I'd like to take apart a ProFlow to get a visual of how they accomplished the multi-stages.

Most of the information I could find was involving the use of a vacuum pump on autos.
There's not much published, I could find, on using them with motorcycle engines.
Doesn't mean anything other than speed shops may not want to divulge their secrets.

They are used for compensation as well as for better ring seal....but mostly advertised for ring seal.
There are pumps spec'd for vacuum measurements and also ones spec'd by RPM range.

But, along with the addition of a vacuum pump, there is also an addition of a performance oil pump.

If you vented from the crankcase area:
Splash is important element in the sump area.
Would that affect how well splash worked?
I guess you could tap into the side-top with a vent line and a reed valve.
Not sure of the affects though.

Hippysmack 8th July 2019 02:28

Once and for all, what is the affectual difference between venting from the cam cover and the heads?
I just can't find a downside to either other than heat hardening the umbrella faster.

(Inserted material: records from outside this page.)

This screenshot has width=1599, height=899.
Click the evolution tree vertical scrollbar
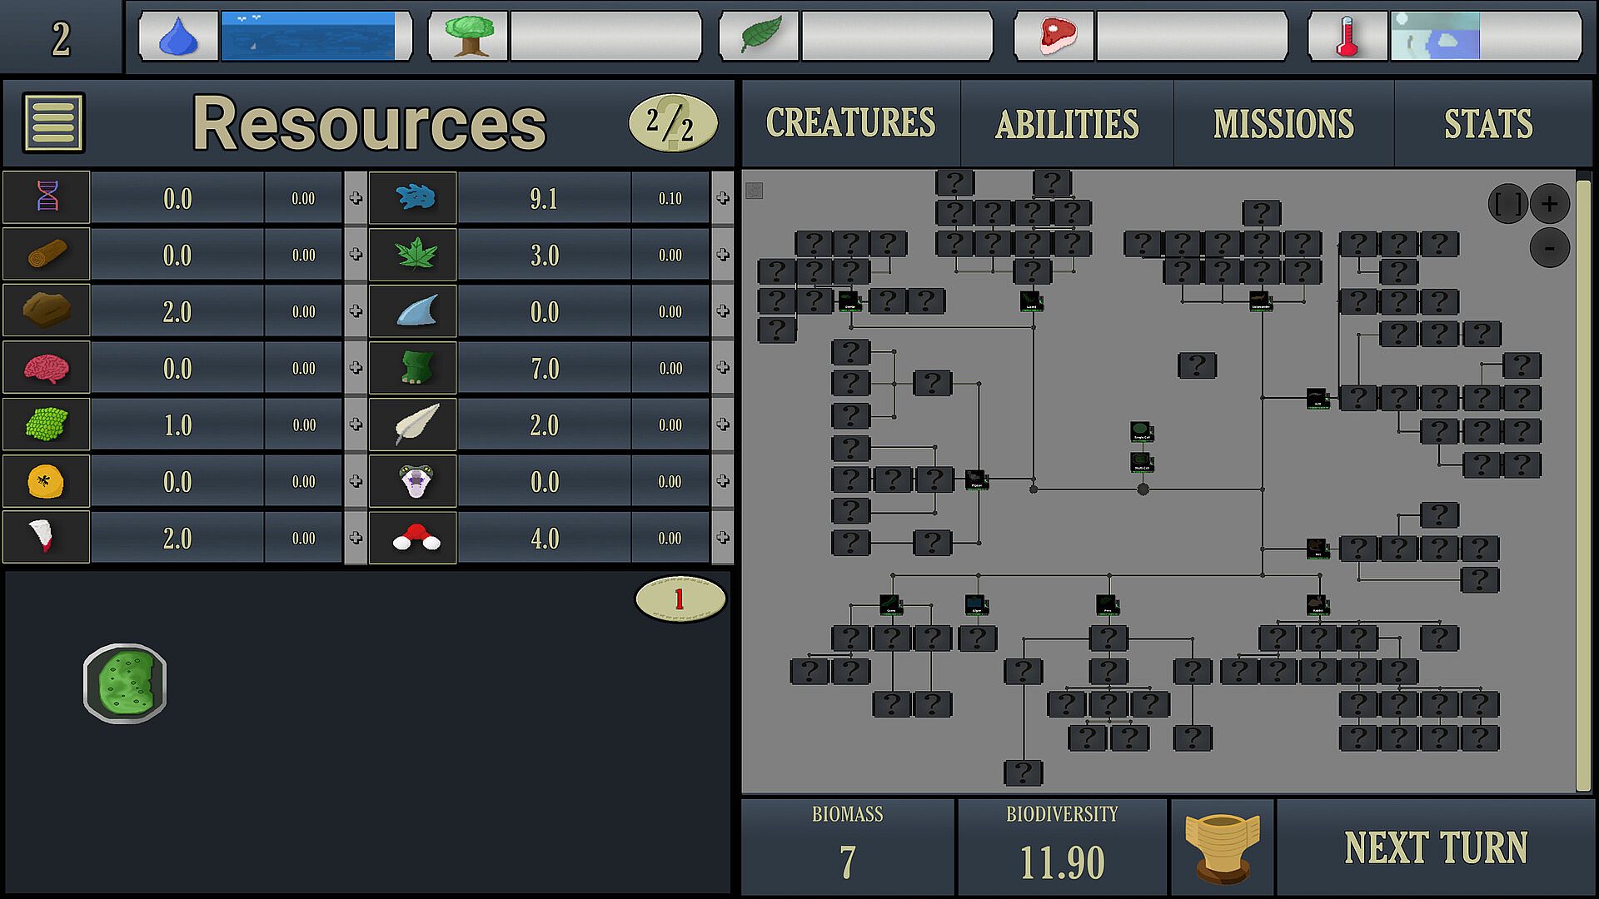[x=1583, y=483]
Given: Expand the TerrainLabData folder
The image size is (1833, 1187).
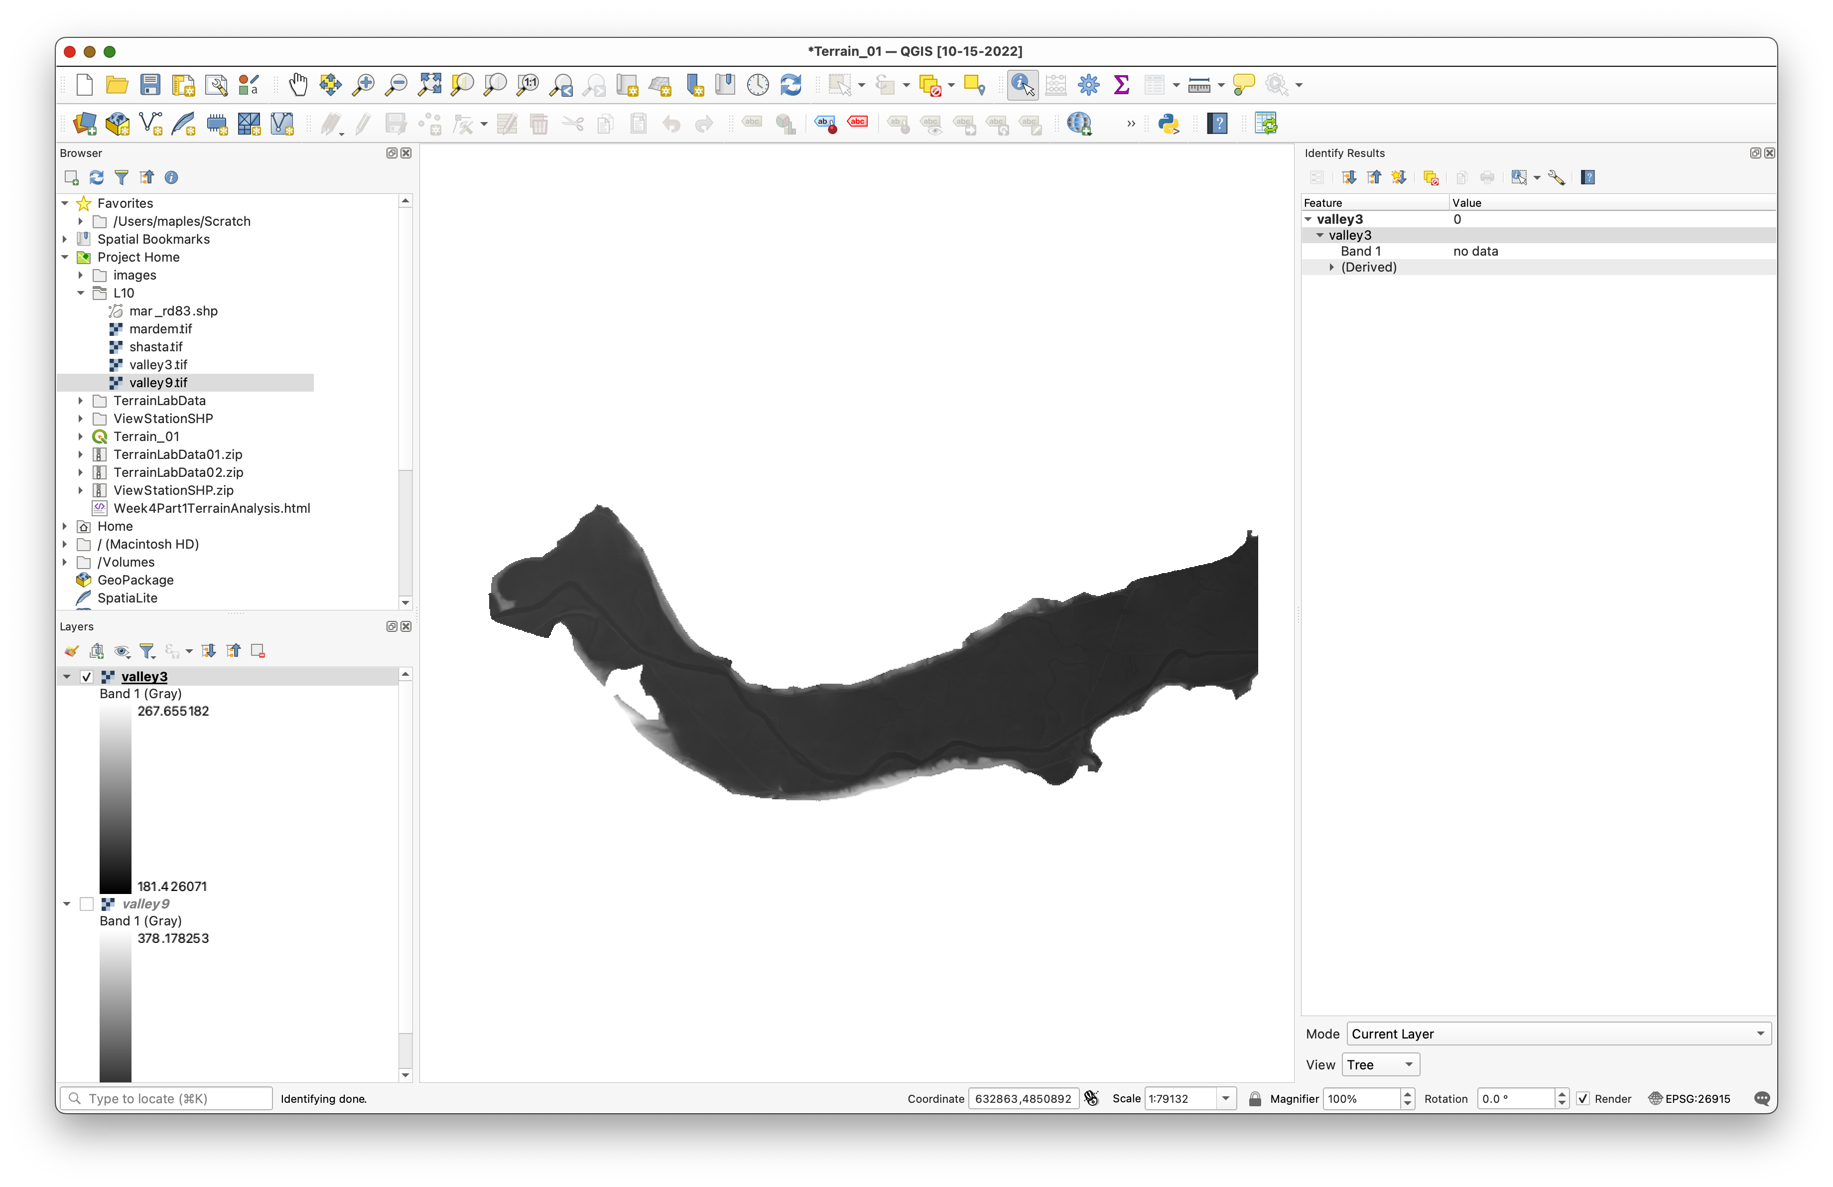Looking at the screenshot, I should (80, 401).
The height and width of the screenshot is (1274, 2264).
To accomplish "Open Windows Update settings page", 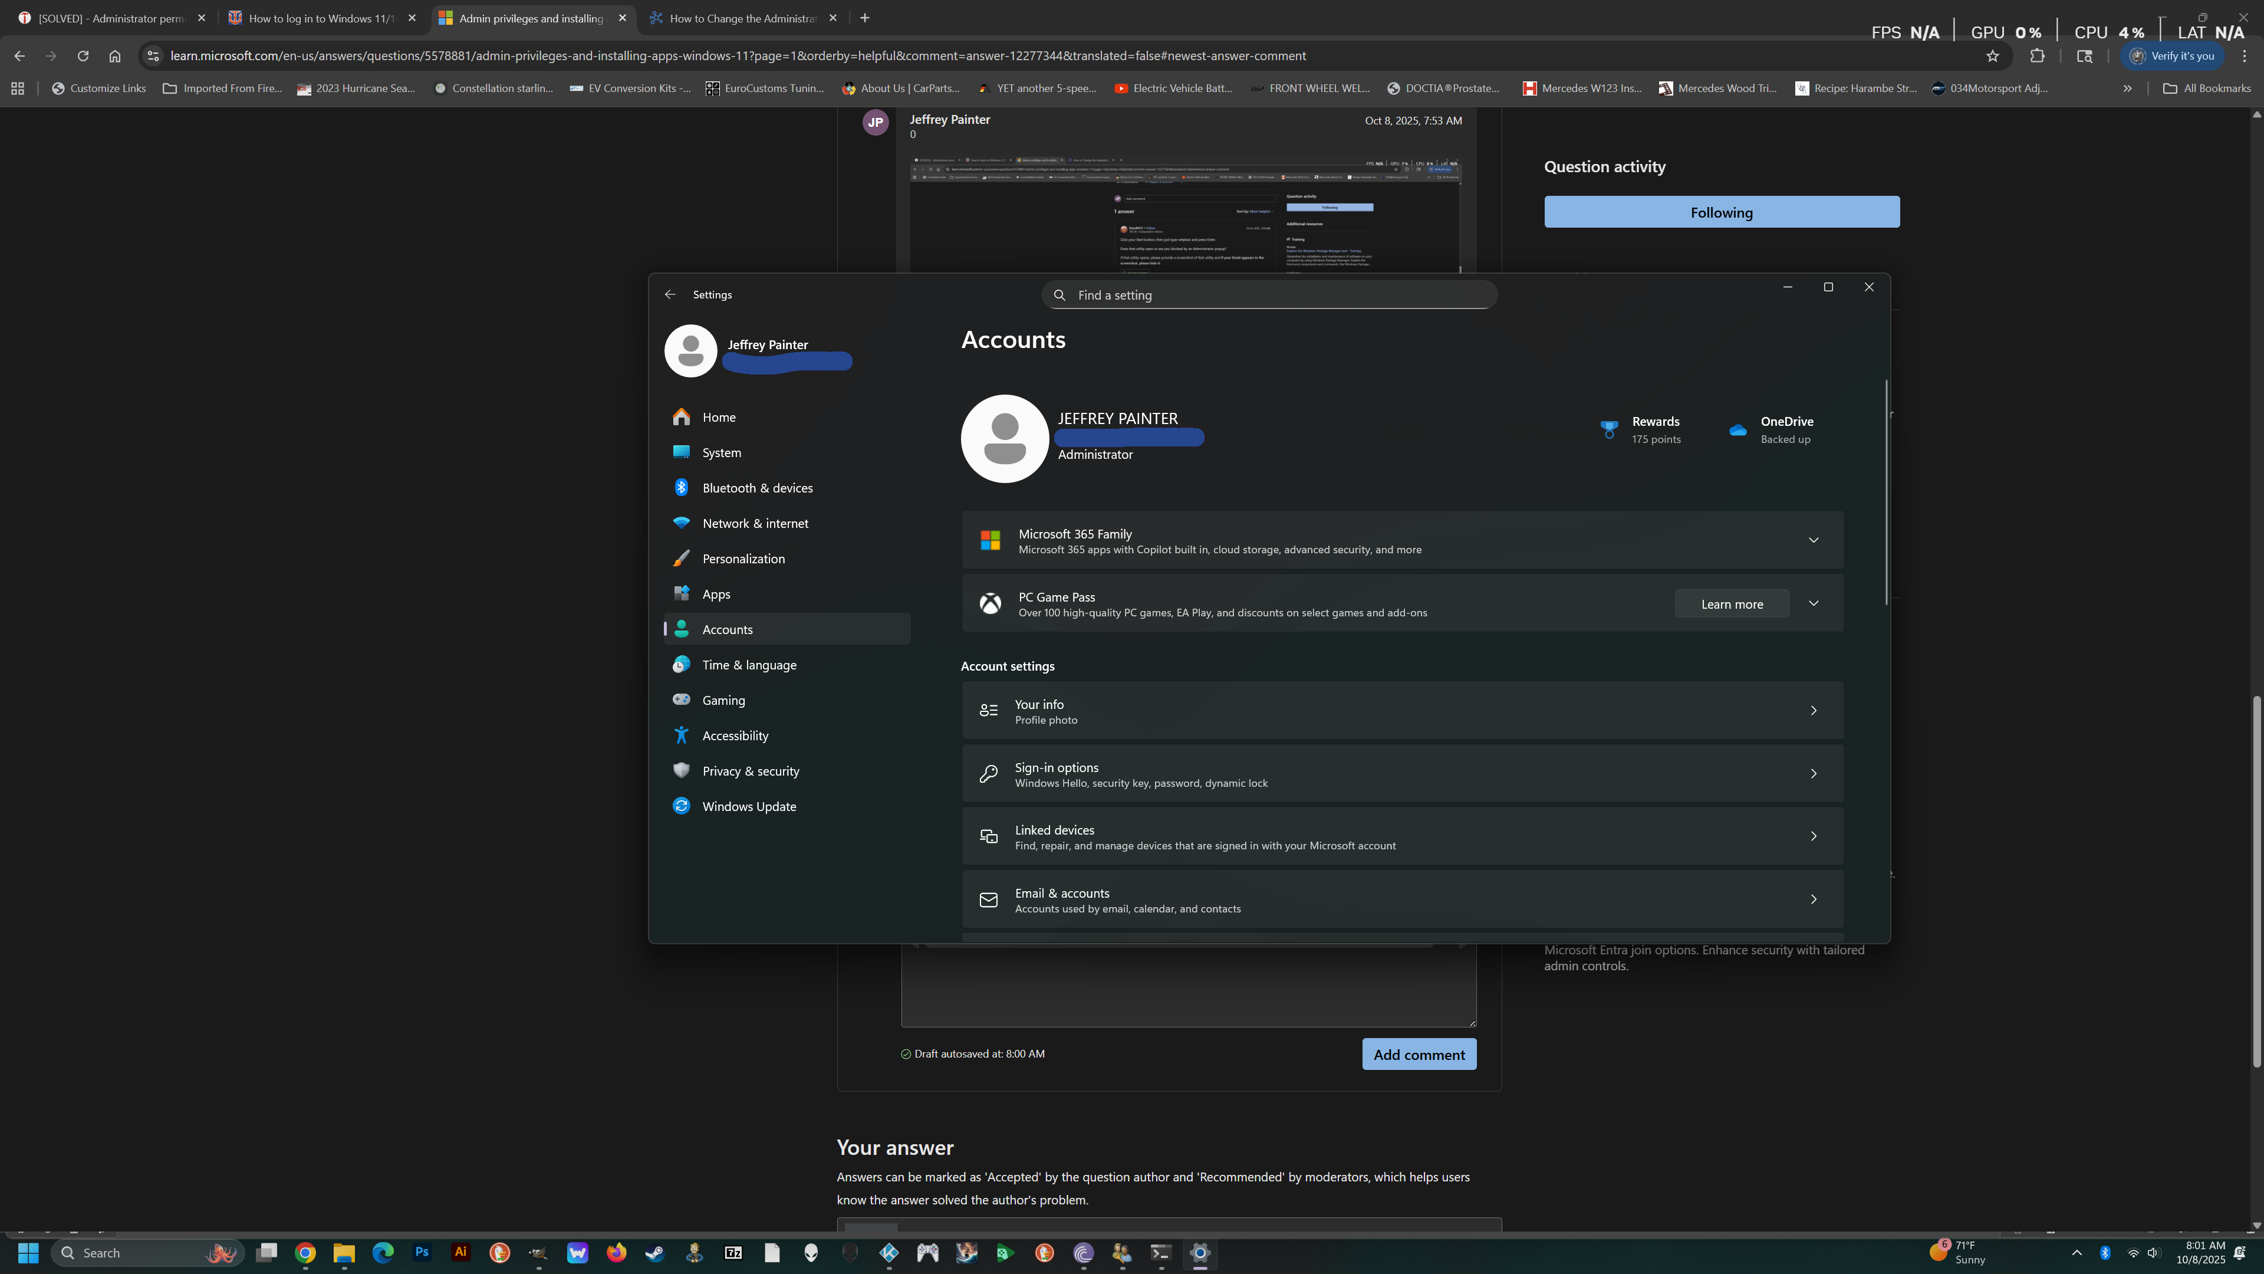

When both are working properly, what's the diff?
I've read that CC pressure moving up the pushrod tubes interferes with drain oil traveling down the tubes.
I can't see that being an issue.
Drain oil mainly goes into the head / cylinder drain holes from the rocker arms spraying the valves.
Separated oil from mist falls back into the tubes.
But that oil is also pulled down on piston upstroke.
And air/mist once again goes up on piston downstroke.
Where is the problem in that cycle?

bustert 8th July 2019 04:16

hd using cooling jets so splash is really not a killer need.
as for a band-aide, while it does work as they put it but i wonder if a better mouse trap would be to add cooling via a rifled connecting rod. the concept is not new and used in commercial engines.
thing about engines and designs is that diff pistons require diff rings. the top ring is usually a consideration but the second one more relaxed. then they have ones with lower skirt rings usually found on trunk type pistons.